Si des excuses peuvent être invoquées pour une brève suspension afin de gérer un choc majeur comme le covid-19, la persistance de politiques monétaires ultra accommodantes semble déplacée. Comme le soutiennent les acolytes de Milton Friedman, ces politiques peuvent même être responsables de la récente flambée d’inflation. Il est plutôt commode qu’après des années de lutte pour atteindre des taux d’inflation plus élevés (près ou supérieurs à leurs objectifs déclarés), les banques centrales aient désormais choisi de considérer l’inflation comme temporaire.

En fait, les banquiers centraux ne savent pas mieux que vous ou moi si l’inflation va durer. Mais même si elle s’avère transitoire, la justification d’une politique monétaire généreuse est de plus en plus incertaine. Après tout, en créant des conditions financières souples, les banques centrales contribuent à la suspicion croissante que les fruits du capitalisme moderne sont principalement pour les quelques privilégiés qui possèdent des actifs.

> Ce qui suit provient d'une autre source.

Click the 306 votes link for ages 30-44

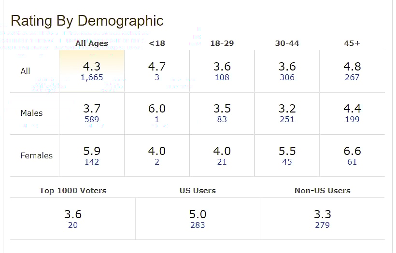287,77
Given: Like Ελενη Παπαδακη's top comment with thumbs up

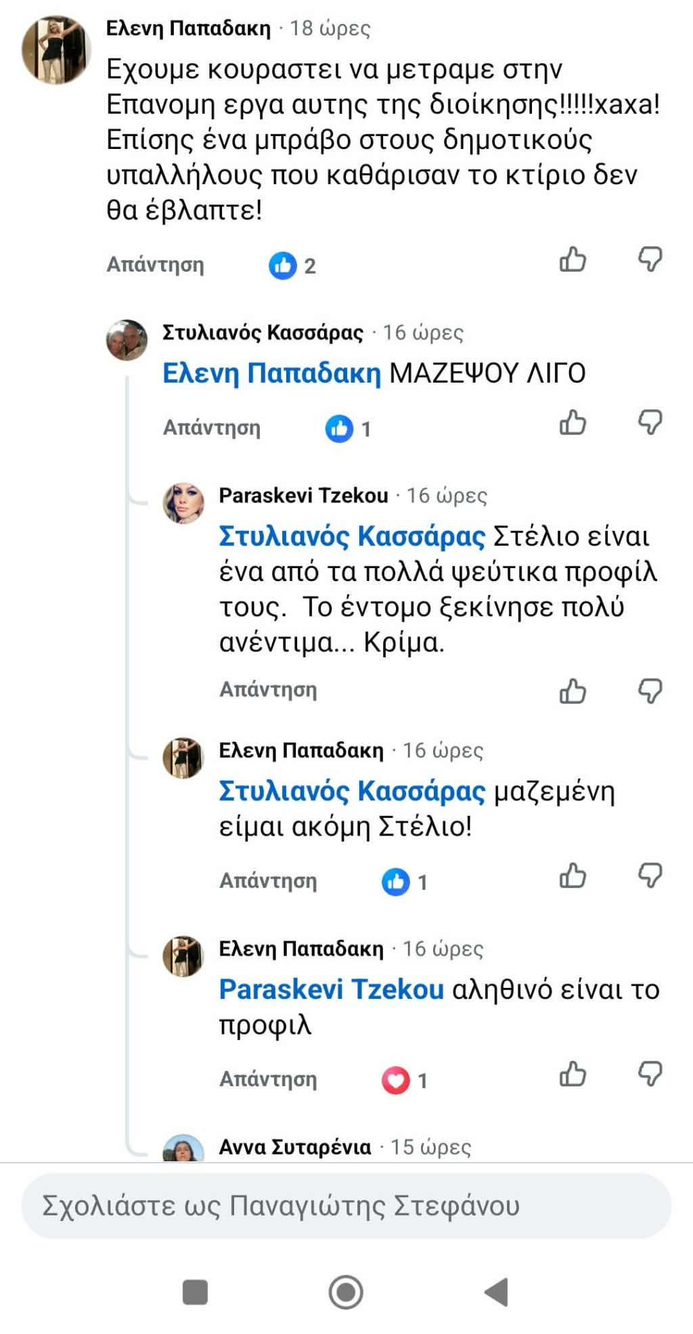Looking at the screenshot, I should (x=573, y=259).
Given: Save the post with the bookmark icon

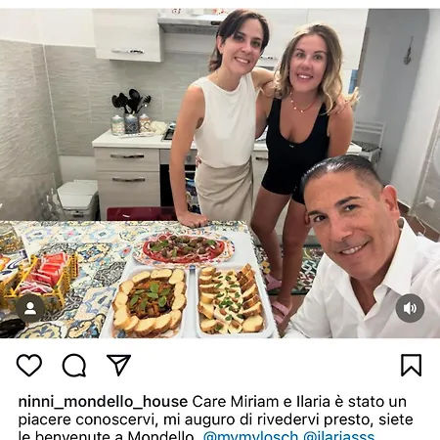Looking at the screenshot, I should pyautogui.click(x=411, y=365).
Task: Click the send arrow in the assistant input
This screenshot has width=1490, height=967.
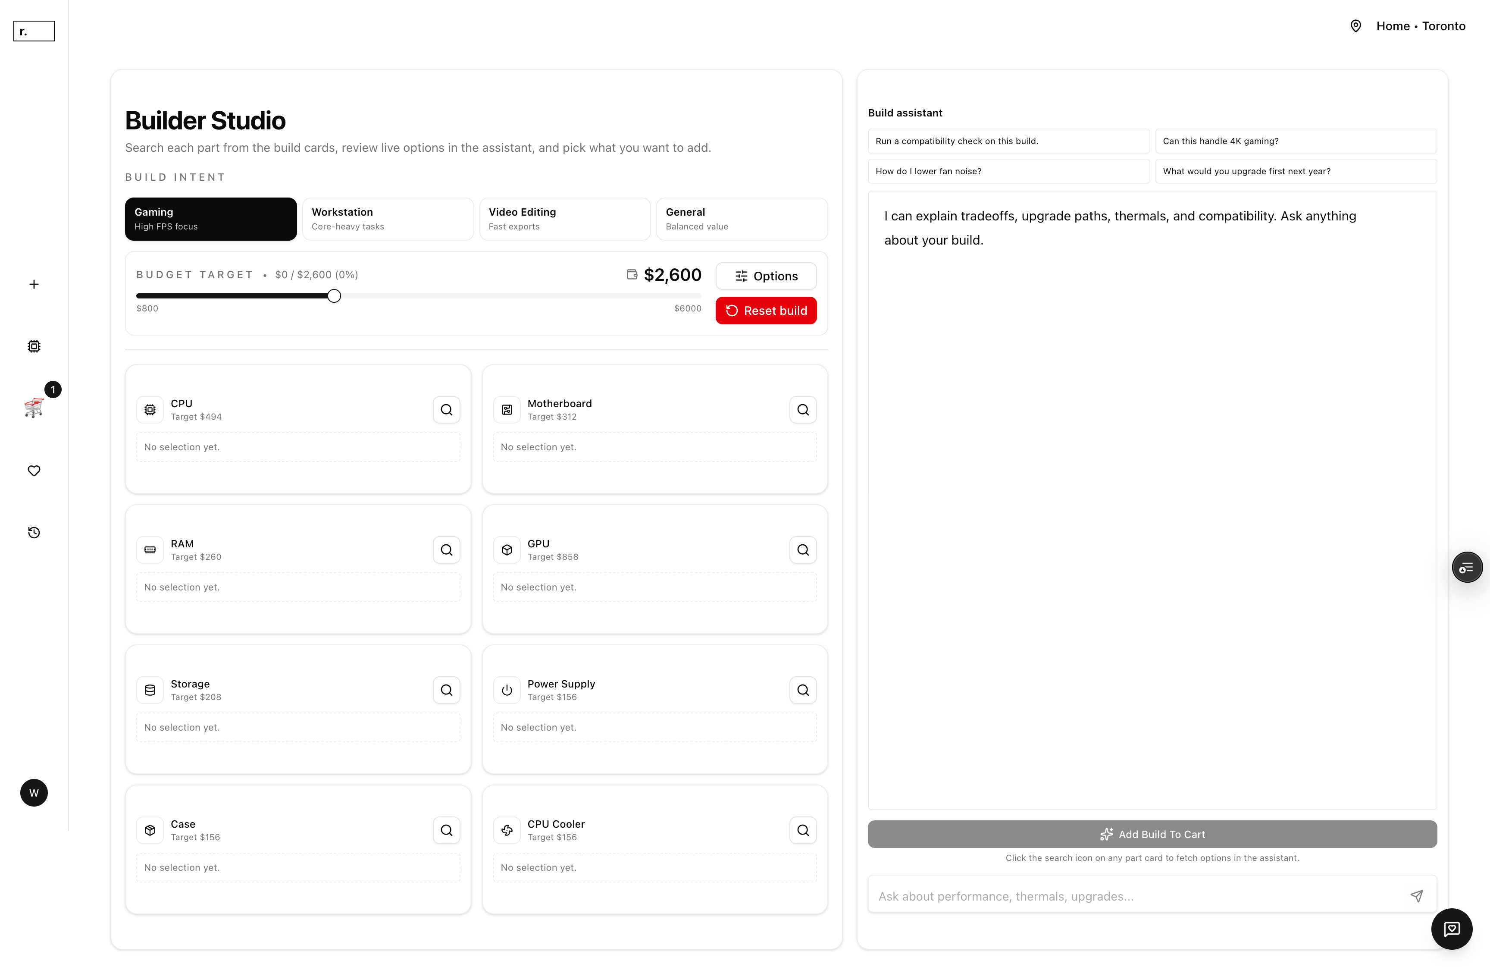Action: 1417,896
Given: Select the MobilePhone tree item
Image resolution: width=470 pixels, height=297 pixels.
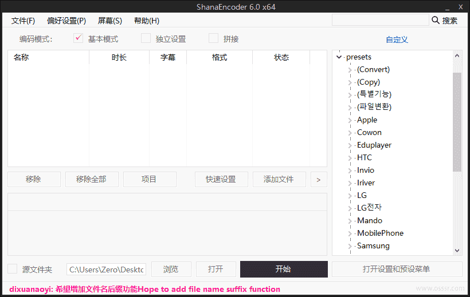Looking at the screenshot, I should pos(380,233).
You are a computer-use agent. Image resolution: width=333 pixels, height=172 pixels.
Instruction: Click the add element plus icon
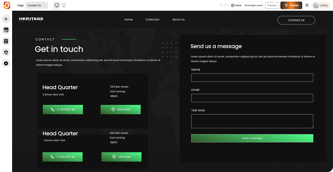6,19
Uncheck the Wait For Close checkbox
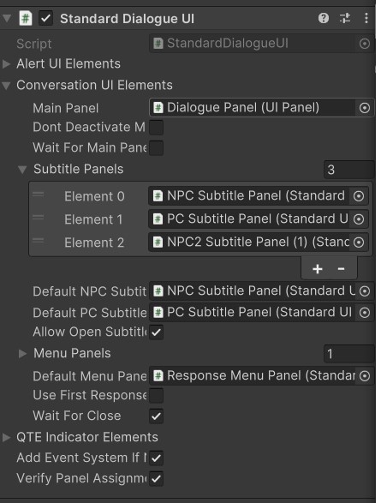381x503 pixels. point(156,416)
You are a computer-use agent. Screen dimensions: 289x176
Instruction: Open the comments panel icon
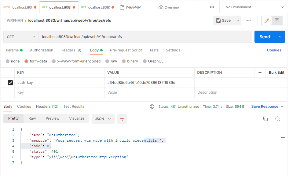pos(277,21)

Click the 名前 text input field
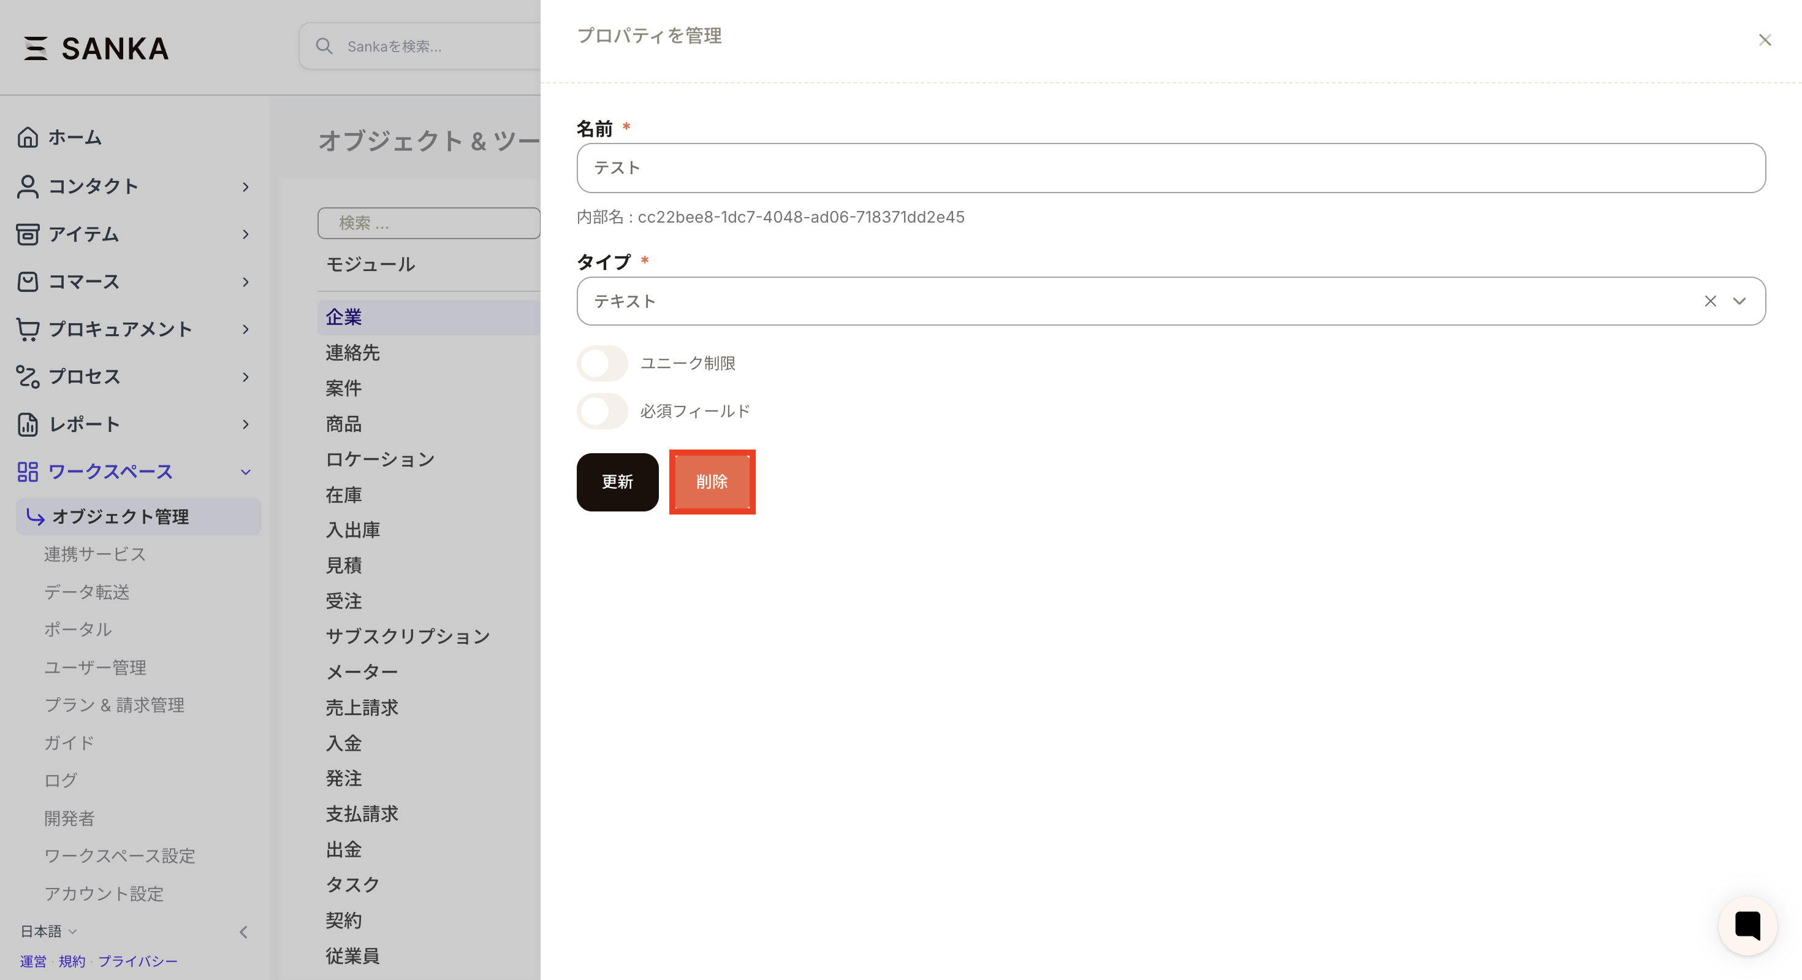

La question centrale de la croissance de la productivité, qui est décevante dans la plupart des économies avancées depuis de nombreuses années, plane discrètement sur ces problèmes. Les changements de comportement et les innovations induits par la pandémie annoncent-ils le retour tant attendu de solides gains de productivité ? J’ai un pied dans le camp des optimistes, ce qui explique en partie pourquoi je ne vois pas la nécessité d’autant de relance monétaire. Mais, étant donné les déceptions persistantes de la décennie écoulée, je ne peux pas y planter les deux pieds avec confiance. Comme toujours, les décideurs politiques vantent leur intention de faire plus pour stimuler la productivité. On espère qu’ils sont plus sérieux maintenant qu’ils ne l’ont été dans le passé.

Comme si ces défis et inconnues n’étaient pas assez délicats, il y a aussi une longue liste de problèmes macro non conventionnels à considérer. Reste à savoir si l’économie chinoise de plus en plus importante peut être mieux intégrée dans l’économie mondiale. Tout le monde peut deviner quels rebondissements la pandémie prendra. L’Omicron deviendra-t-il rapidement la nouvelle variante dominante, ou sera-t-il supplanté par une autre ?

Et qu’en est-il des autres menaces majeures telles que la pandémie silencieuse de résistance aux antimicrobiens ou les risques liés au changement climatique ? Dans l’état actuel des choses, il semble peu probable que les électeurs – en particulier les cohortes plus âgées à revenus limités ou fixes – tolèrent des hausses répétées des prix de l’énergie, même si elles sont une caractéristique nécessaire de la transition vers des alternatives plus propres. Comme je l’ai suggéré récemment, les décideurs devront réfléchir de manière créative à la manière de traiter ce problème.

Un autre problème majeur est la pauvreté mondiale, qui a recommencé à augmenter au cours des deux dernières années. Éliminer ce fléau apparaît comme un défi encore plus grand que la transition énergétique.

Enfin, il y a l’incertitude omniprésente concernant la gouvernance mondiale. Contrairement à la période 2008-10, lorsque le G20 s’est avéré si efficace, il n’y a eu presque aucun progrès significatif sur la coopération économique mondiale en 2020-21. Espérons que 2022 apporte une grande amélioration sur ce front.